Yeah, the only thing I don't know is if the LS10000 has all the right dials and range of settings to get Rec.2020 to display correctly within it's capabilities. I know the JVCs can with their Autocal. I could probably do it with a 3DLUT and my Radiance XE for other projectors, but I defer to LS10000 experts on if that's possible with the LS10000.Good, then we all have the same understanding.
Then this should not be a surprise that with Hdfury integral set up to REC2020 SDR coupled with the Panasonic 4K blu-ray player, and a nice calibration to REC2020 on the Epson EH-LS10000, we get the right color on the screen.

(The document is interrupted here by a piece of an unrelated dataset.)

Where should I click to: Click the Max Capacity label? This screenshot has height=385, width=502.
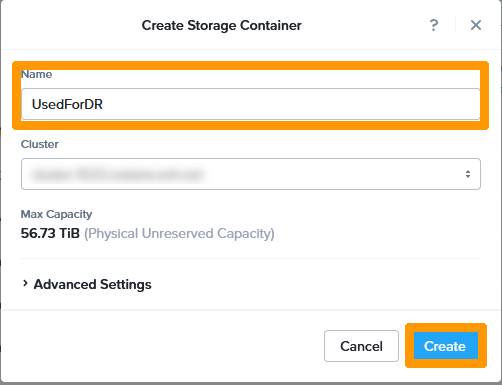click(x=56, y=214)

It's just interpretation, you run your calibration software with a target of Rec.2020 for like 50, 75%, some saturation level that's within the capabilities of the LS10000. The pattern generator just puts out normal patterns, but the calibration software interprets the resulting/measured xy color coordinates based on Rec.2020 primaries instead of Rec.709. The difference between Rec.2020 and Rec.709 is what each code represents. If a given color is 75% saturated in Rec.709, it may only have 50% saturation in Rec.2020 (just random numbers to illustrate the point).Even though the UB900/HDFury combination is able to supply SDR+BT2020 to the LS10000, I still don't understand how it can input the BT2020 format (ignoring calibration). I thought the only possible color formats for the LS10000 was rec709 and RGB formatted DCI-P3. Unless Epson provides a firmware update that adds the BT2020 input format, or the HDFury adds a new capability to convert BT2020 to RGB WCG (which they seem to be talking about), I thought we were still stuck.
What HDMI 2.0a and native Rec.2020 support bring is automatic switching of gamut/calibration, and built-in handling of remapping Rec.2020's huge gamut to the displays smaller native gamut.